It was a great night! The musical numbers, from the opener all the way through to the Hamilton extravaganza near the end, were fantastic. Most of the acceptance speeches were warm and from the heart. The patter was funny. James Corden did a wonderful job as host. The events in Orlando were noted with empathy and a fierce resolve. The audience and those on the stage were diverse, dressed to the nines, and pleased as punch to be there. It was a great night!
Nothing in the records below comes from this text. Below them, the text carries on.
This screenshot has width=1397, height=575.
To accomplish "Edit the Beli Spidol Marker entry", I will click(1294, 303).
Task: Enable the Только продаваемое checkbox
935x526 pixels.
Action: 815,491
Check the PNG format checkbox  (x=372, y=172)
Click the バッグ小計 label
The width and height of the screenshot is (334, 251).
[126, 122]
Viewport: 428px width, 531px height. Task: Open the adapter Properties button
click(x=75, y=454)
Gabriel Byrne did not win the award for which he had been nominated, but he showed up in style and we were all happy to see him!
the red carpet
Gabriel Byrne and his wife, Hannah Beth Byrne, attending the Tony Awards Ceremony on June 12, 2016 at the Beacon Theater in New York City:
Long Day’s Journey Into Night won two Tony Awards last night:
The Tony for best lighting design of a play goes to Natasha Katz of Long Day’s Journey Into Night.
The Tony for best leading actress in a play goes to Jessica Lange of Long Day’s Journey Into Night.
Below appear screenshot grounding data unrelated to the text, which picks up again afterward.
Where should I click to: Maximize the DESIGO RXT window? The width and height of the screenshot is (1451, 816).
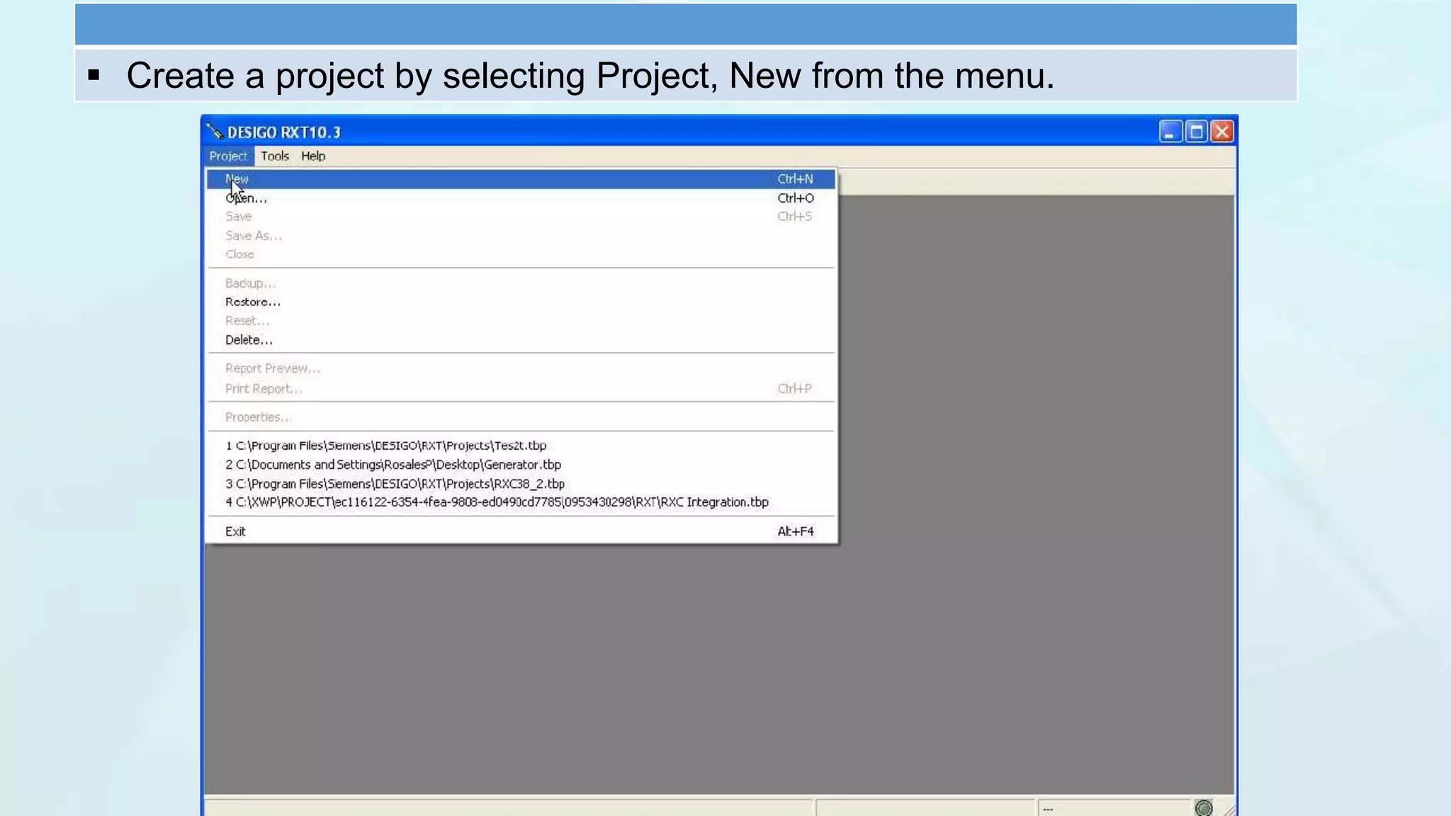pyautogui.click(x=1196, y=132)
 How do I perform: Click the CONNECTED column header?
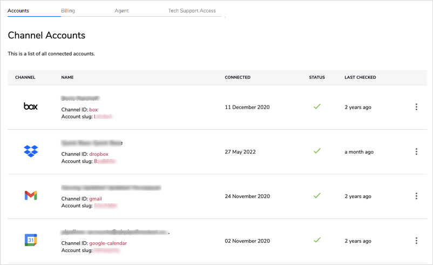point(238,77)
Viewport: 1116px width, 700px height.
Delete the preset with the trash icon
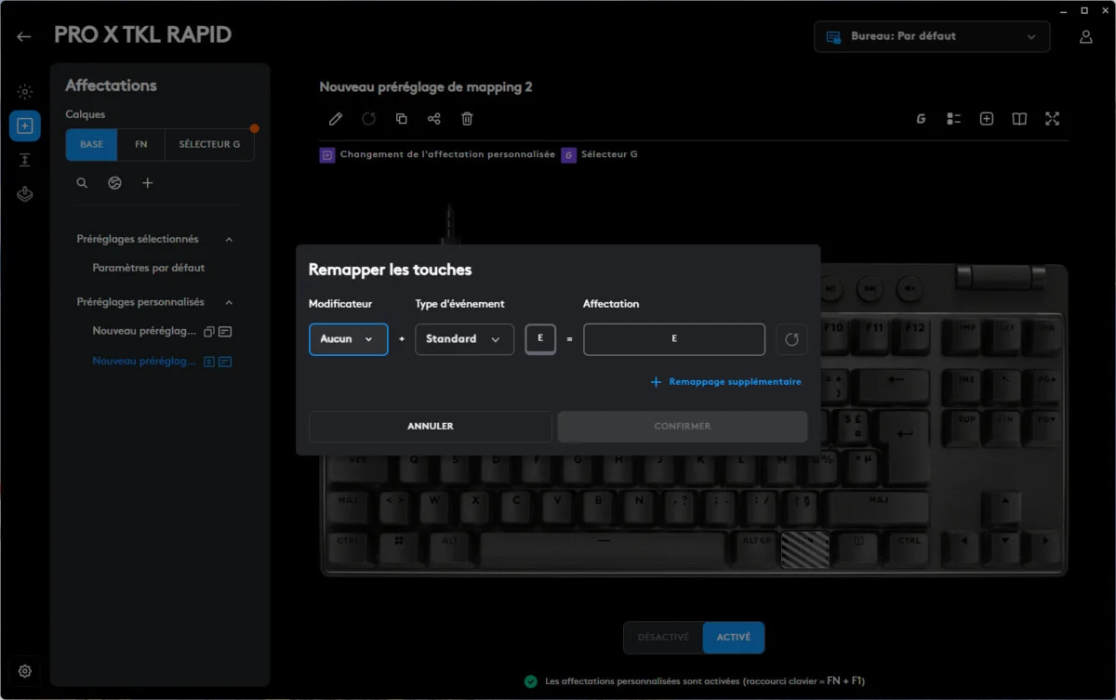pos(467,119)
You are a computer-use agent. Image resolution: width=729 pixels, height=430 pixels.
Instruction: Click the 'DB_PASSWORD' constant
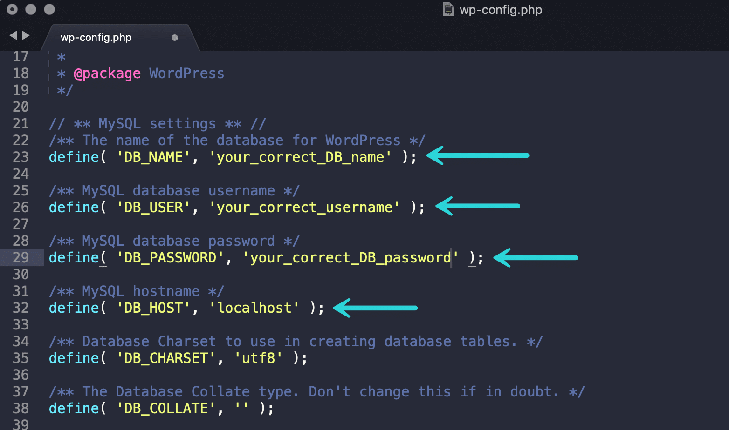[x=170, y=257]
As the nominees for Best Actor in a Leading Role in a Play were announced by Cate Blanchett, this happened:
My sexual orientation is Cate Blanchett saying “Gabriel Byrne.”
— emily nussbaum (@emilynussbaum) June 13, 2016
And then this:
— Barbara Jones (@bjonesbh) June 13, 2016
Frank Langella took home the award for his work in The Father.
Mr. Langella’s acceptance speech was an elegant and heartfelt acknowledgement of his own aging, the tenuous grasp on reality the character he plays in The Father tries to maintain, and how the reality of recent events had intruded upon and re-shaped the celebration that evening:
“When something bad happens you have three choices. You can let it define you, let it destroy you, or you can let it strengthen you,” Mr. Langella says. “I urge you, Orlando, to be strong. I’m standing in a room full of the most generous human beings on earth, and we will be with you every step of the way.”
Several Tony Award attendees, including Gabriel Byrne, are interviewed on the Red Carpet about the tragedy in Orlando.
Colby Minifie, who plays the maid, Cathleen, in the play, is interviewed by Irish America:
Your Irish brogue was splendidly done. Can you talk about how you developed it? Did O’Neill’s script guide you through Cathleen’s dialect or have some of your past acting roles equipped you for it? Do you think your Irish background might have, in other ways, improved upon your performance in this most Irish of Irish-American plays?
Thank you! O’Neill writes Cathleen in an Irish syntax so it’s easy to wrap your mouth around his words when you add the accent. Being a redhead, I have had to learn different Irish accents, and I have had a lot of help from accent coaches, such as Stephen Gabis and Charlotte Fleck, throughout the years. I did an audio book last year entirely in a Galway accent, and I think that’s why it rests so easily in my body now.
But I was very nervous to do my accent for Gabriel Byrne on the first day of rehearsal. (I took a trip to Ireland over New Year’s, and who was on the cover of the Aer Lingus in-flight magazine talking about his upcoming revival of Long Day’s Journey Into Night? You guessed it: Gabriel Byrne.) I confessed my nerves to him and that night Gabriel went home and recorded all of my lines in three different Irish accents. Could you ask for a more supportive cast member?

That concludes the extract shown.